Nous sommes une filiale de Suez et travaillons en délégation de service public pour la collectivité de Saint-Etienne Métropole. Nous gérons le service de l'eau potable et celui de l'assainissement, qui sont deux métiers distincts. Le métier de l'eau potable débute à l'usine de Solaure, où 50 000 m3 d'eau potable sont produits chaque jour, que nous distribuons ensuite auprès de 300 000 habitants sur l'ensemble du périmètre de la métropole, soit 650 kilomètres de réseaux. La collecte des eaux usées s'opère via le réseau de l'assainissement pour être déversée à Furania, à la station d'épuration de Saint-Etienne Métropole, gérée par un confrère. Ce sont des métiers techniques.

A cela s'ajoute les métiers de la relation client, avec la gestion de 70 000 contacts par an.

Comment vous êtes-vous adaptés au contexte particulier que nous subissons ?

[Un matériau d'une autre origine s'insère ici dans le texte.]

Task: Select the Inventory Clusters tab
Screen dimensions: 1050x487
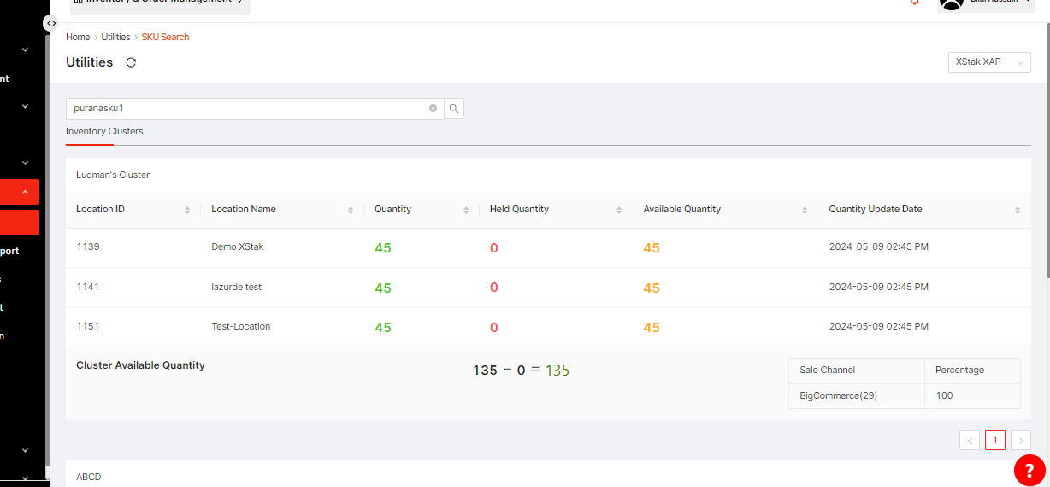Action: click(104, 132)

En rythme de croisière, la Stéphanoise des eaux, c'est 130 personnes. Dès le début de cette crise, nous avons ciblé les activités dites d'urgence : fuites sur les réseaux d'eau potable, curages et bouchons dans les réseaux d'assainissement, appels d'urgence.

Si on a quelques personnes en arrêt pour des gardes d'enfants, on a également des gens en télétravail bien sûr. C'est une organisation qui ne nous était pas inconnue, même s'il a fallu accélérer le mouvement. Pour l'heure, 45 % des collaborateurs sont là en permanence et en rotation. L'objectif étant le maintien du service public. Mais nous incitons les usagers, d'autant plus dans le contexte actuel, à bien utiliser les services digitaux.

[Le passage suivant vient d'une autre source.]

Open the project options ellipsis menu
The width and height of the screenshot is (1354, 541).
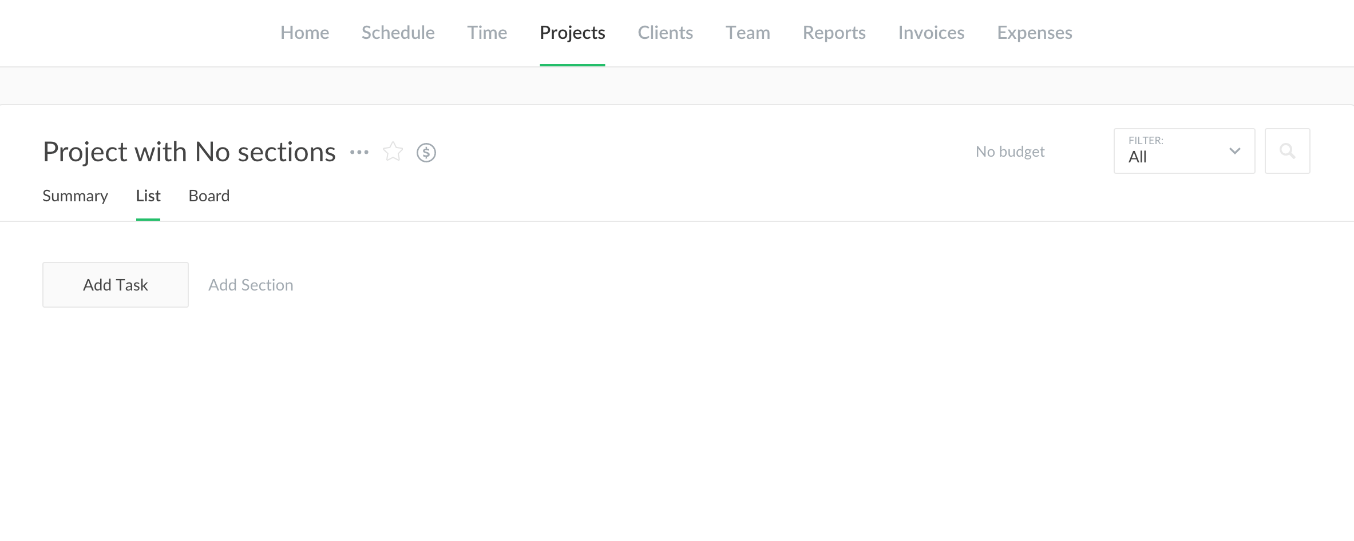[359, 152]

Comment assurez-vous la protection des agents qui interviennent sur le terrain ?

Ils ne passent pas au bureau tous les jours. Ils reçoivent les ordres d'intervention sur leur tablette et opèrent dorénavant seul au lieu d'être deux. La première semaine, nous avons beaucoup sensibilisé aux gestes barrière et on a distribué des gels hydro-alcooliques. Tous les gens dans les métiers de l'assainissement ont été équipés de masques à cartouche mais, globalement, on n'a pas eu de fortes demandes à ce sujet. Les masques FFP2 que nous avions ont été distribués aux postes qui le nécessitaient.

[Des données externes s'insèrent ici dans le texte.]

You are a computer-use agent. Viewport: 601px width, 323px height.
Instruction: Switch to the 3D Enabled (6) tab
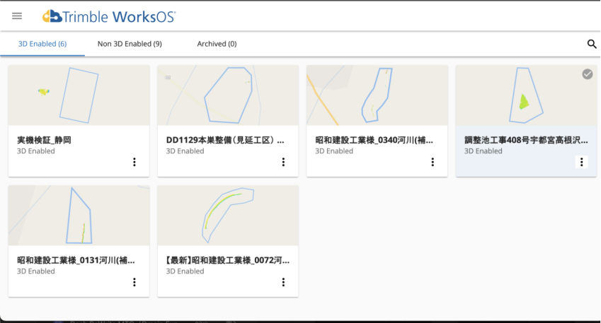pos(42,44)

Certains particuliers s'interrogent sur les risques à consommer actuellement l'eau du robinet. Que leur répondre ?

La ressource dont nous disposons à Saint-Etienne est de qualité et l'usine est bien gérée. A cela s'ajoute de la filtration, du tamisage et des traitements, de l'électro-chloration (mais sans excès). Ces traitements suffisent à tuer l'ensemble des virus. Par ailleurs, le Coronavirus ne résiste pas aux procédés de désinfection en place sur nos usines de potabilisation. Les scientifiques le confirment. Nous pouvons rassurer les gens et préciser qu'il n'y a pas de risque à consommer l'eau potable.

Y-a-t-il des problématiques propres au territoire en termes de gestion de l'eau, et qu'en est-il de la conservation des milieux ?

La région Auvergne-Rhône-Alpes est plutôt privilégiée en raison de la quantité et de la qualité de son eau. Dans la Loire, on n'a pas de déséquilibre chronique flagrant, même si certains pourraient objecter que dans la plaine, on peut parfois observer un stress hydrique. Je pense que l'ensemble des acteurs du département fait correctement son travail. Nous n'avons pas enregistré ces dernières années de grosses problématiques de pollution des eaux.